Brentuximab vedotin in CD30+ primary cutaneous T-cell lymphomas: a review and analysis of existing data.

Abstract

The utility of brentuximab vedotin (BV) in CD30+ systemic lymphomas is established, however evidence for treating primary cutaneous lymphoma remains limited. This study aimed to evaluate BV in treating CD30+ transformed mycosis fungoides (MF) and primary cutaneous anaplastic large cell lymphoma (PC-ALCL). A literature review was conducted, and we analyzed data from published trials and case reports obtained via search of Ovid-MEDLINE® and PubMed databases. The search yielded 372 reports, and 10 publications met inclusion criteria. Sixty-one patients with CD30+ transformed MF and seven with PC-ALCL were included. Mean age at BV initiation was 60.8years (67 - PC-ALCL; 60.1 - MF), and 4.1 therapies were attempted prior to BV (3.1 - PC-ALCL; 4.2 - MF).
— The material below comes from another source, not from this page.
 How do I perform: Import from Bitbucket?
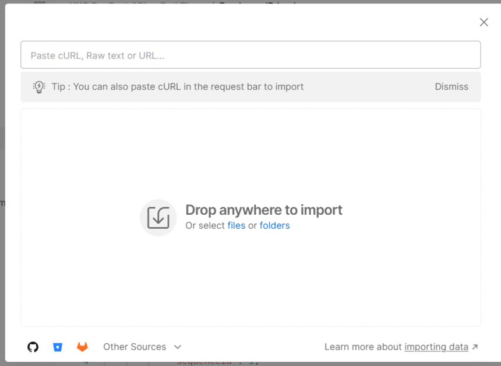tap(57, 347)
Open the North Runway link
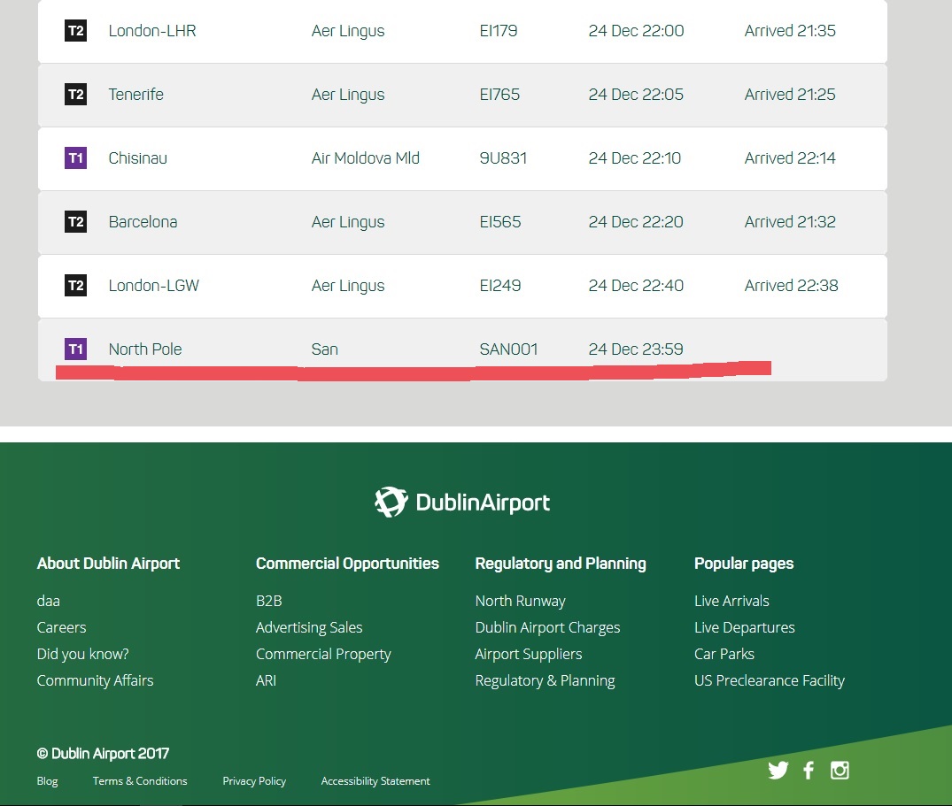The image size is (952, 806). coord(521,601)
The overall response rate was 67.7% (100% - PC-ALCL; 63.9% - MF), with 16.2% of patients experiencing complete response (100% - PC-ALCL; 6.6% - MF). Mean time to clinical response was 5.3 and 9.3weeks for PC-ALCL and MF, respectively. Mean response duration for patients with PC-ALCL was 7.6 and 7.8months for MF. Peripheral neuropathy (57.2%) and fatigue (35.6%) were the most commonly reported adverse effects. This analysis summates the current evidence regarding the use of BV in treating CD30+ MF and PC-ALCL. Preliminary results indicate that BV is effective for CD30+ CTCL, however additional studies with larger sample sizes are necessary. The study provides clinicians with the clinical context in which BV may be appropriate as well as information regarding therapeutic expectations and outcomes.